The FPGA Approach: Reconfigurability in Service of Crypto-Agility

An FPGA (Field-Programmable Gate Array) is a programmable logic circuit whose internal architecture can be reconfigured after manufacturing. Unlike an ASIC, an FPGA is not permanently etched. Its logic can be updated, replaced, or enhanced through a simple bitstream reprogramming, without any physical intervention on the equipment. This fundamental property gives it a decisive advantage in the post-quantum context: crypto-agility.

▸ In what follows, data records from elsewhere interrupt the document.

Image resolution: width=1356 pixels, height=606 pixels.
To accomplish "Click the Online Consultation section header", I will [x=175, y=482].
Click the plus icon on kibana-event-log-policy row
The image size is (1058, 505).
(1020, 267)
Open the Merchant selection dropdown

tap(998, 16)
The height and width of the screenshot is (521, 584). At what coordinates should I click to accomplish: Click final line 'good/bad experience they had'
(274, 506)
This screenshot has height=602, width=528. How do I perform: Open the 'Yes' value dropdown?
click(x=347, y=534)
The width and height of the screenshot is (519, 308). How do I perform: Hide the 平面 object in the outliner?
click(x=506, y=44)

Modern FPGAs, such as the latest-generation devices from leading manufacturers, deliver cryptographic performance more than sufficient for the most demanding network throughputs, while retaining the ability to switch from one algorithm to another in milliseconds. Time to market is also reduced: a new cryptographic core can be developed, tested, and deployed in months, compared to years for an ASIC.

Why PQC Specifically Favors FPGA

The post-quantum transition differs from all previous cryptographic transitions in its degree of uncertainty. The algorithms standardized by NIST in August 2024 represent a first generation. Active research continues to explore new mathematical families, and NIST itself has launched an additional selection process for digital signatures. The history of cryptography shows that initial standards are often revised, amended, or replaced as new discoveries emerge. Equipment whose cryptographic hardware cannot evolve is equipment condemned to premature obsolescence.

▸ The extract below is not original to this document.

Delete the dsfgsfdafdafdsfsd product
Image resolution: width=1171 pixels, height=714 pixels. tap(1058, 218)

Furthermore, ANSSI explicitly recommends a hybrid approach combining a classical algorithm (AES, ECDH) with a post-quantum algorithm during the transition period. This combination doubles the cryptographic workload and demands implementation flexibility that only FPGA can natively provide. When security parameters evolve, when new NIST levels are defined, or when an attack is published, FPGA enables an immediate response without hardware replacement.

The Cryptosphere Approach: FPGA for Sovereignty and Agility

It is precisely this logic that guides the architecture of Cryptosphere encryptors. The PQC range is built on latest-generation FPGAs in an AllEyes Resilient architecture where the CPU is removed from the cryptographic path. The FPGA handles all encryption operations, key exchange, and integrity verification, without any plaintext data ever transiting through a general-purpose processor. This design eliminates all software attack surface at the cryptographic level, while preserving the ability to update algorithms remotely, in a secure and verifiable manner.

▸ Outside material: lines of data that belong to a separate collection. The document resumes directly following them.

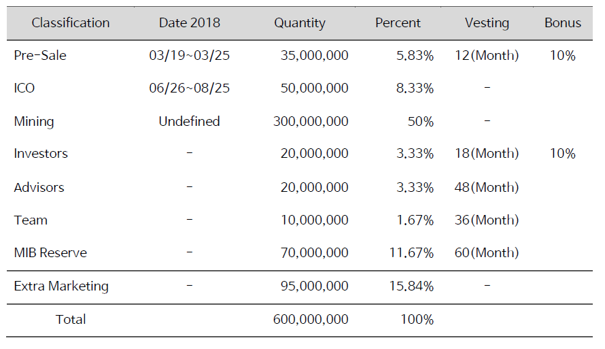Select the 300,000,000 Mining quantity

click(x=311, y=122)
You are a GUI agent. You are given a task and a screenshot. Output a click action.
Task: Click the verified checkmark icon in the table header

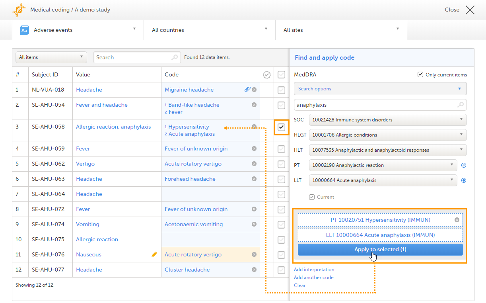[x=267, y=74]
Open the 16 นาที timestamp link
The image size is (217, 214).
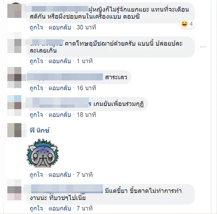tap(86, 88)
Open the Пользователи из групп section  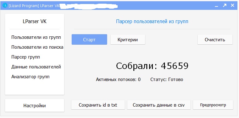36,37
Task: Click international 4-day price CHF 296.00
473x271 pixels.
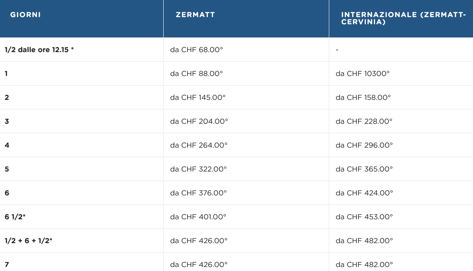Action: click(364, 145)
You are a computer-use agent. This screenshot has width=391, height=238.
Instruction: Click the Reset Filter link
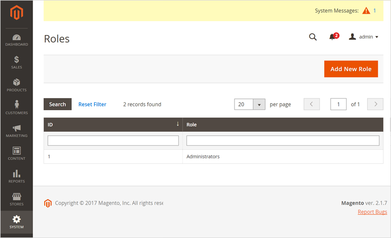tap(92, 104)
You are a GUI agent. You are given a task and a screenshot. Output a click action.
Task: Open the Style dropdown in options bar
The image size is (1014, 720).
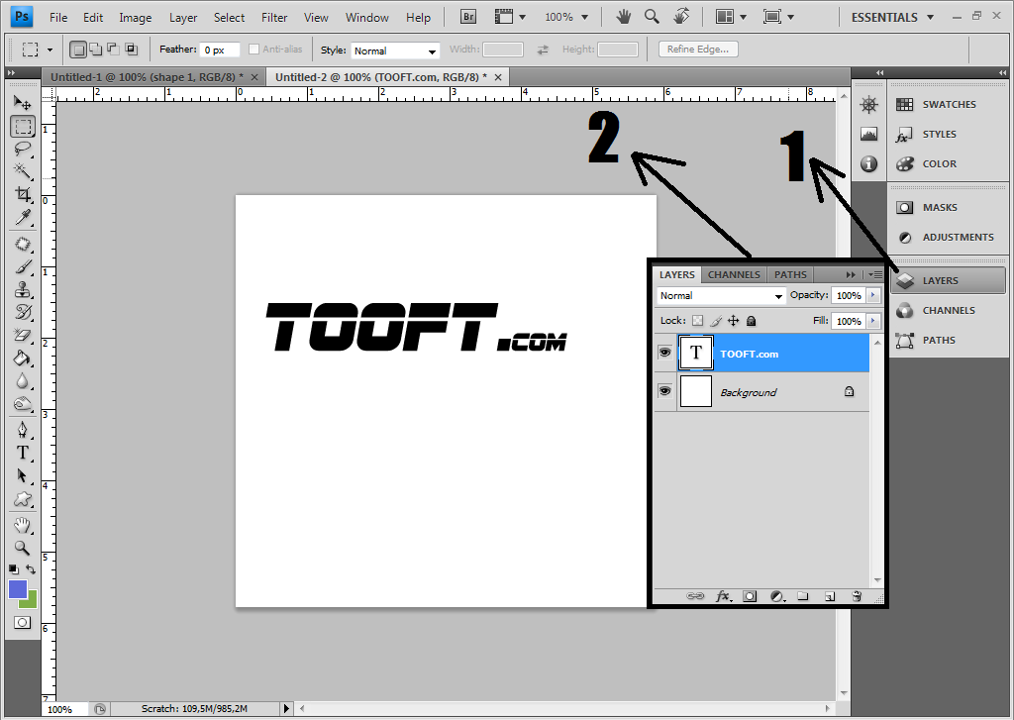click(395, 51)
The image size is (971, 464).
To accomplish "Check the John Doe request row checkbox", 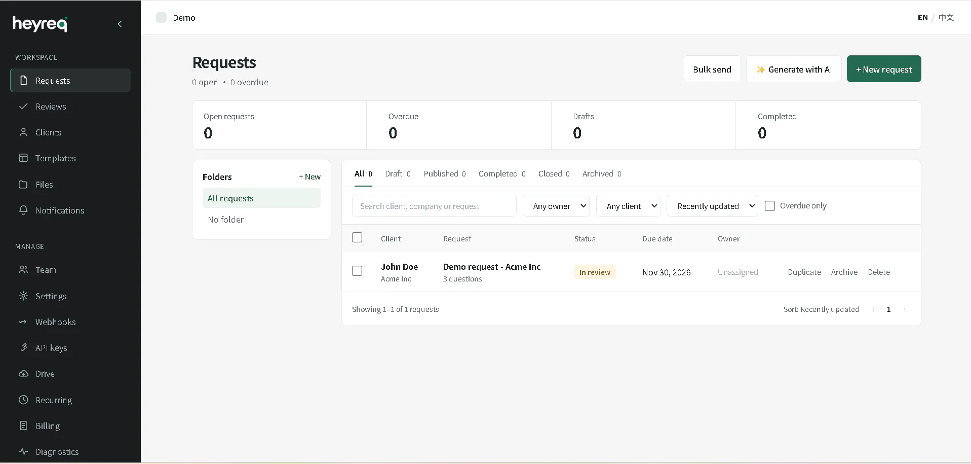I will (x=357, y=271).
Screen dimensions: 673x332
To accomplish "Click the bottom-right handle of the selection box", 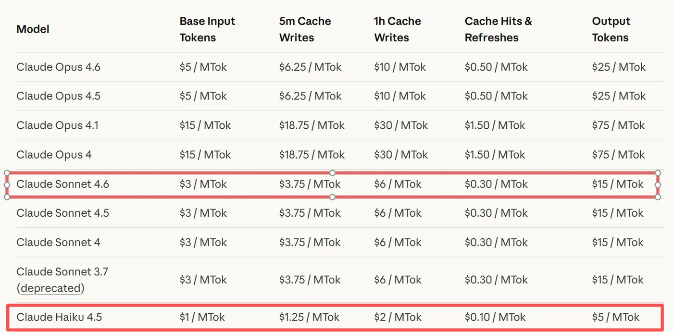I will coord(658,197).

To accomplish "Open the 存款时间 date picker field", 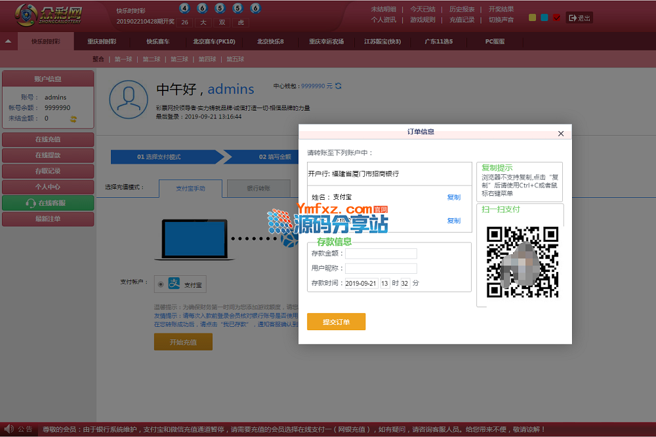I will point(361,283).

This architectural choice is part of a technological sovereignty strategy. Controlling the FPGA bitstream means fully controlling the cryptographic chain, without dependency on a third-party ASIC foundry, without black boxes, and without components frozen in silicon. For operators of vital importance and organizations subject to NIS2 and DORA requirements, this control is a strategic imperative as much as a technical one.

Hardware as the Foundation of Security

Whether one chooses ASIC or FPGA, one certainty stands: the cryptographic security of critical infrastructure can no longer rely solely on software. Side-channel attacks, vulnerabilities in general-purpose processors, and the growing complexity of post-quantum algorithms all demand hardware-rooted encryption. The FPGA versus ASIC debate is not a theoretical one. It is an architectural decision that will determine network resilience against tomorrow's threats. In a world where algorithms evolve faster than hardware lifecycles, reconfigurability is not an advantage. It is a requirement.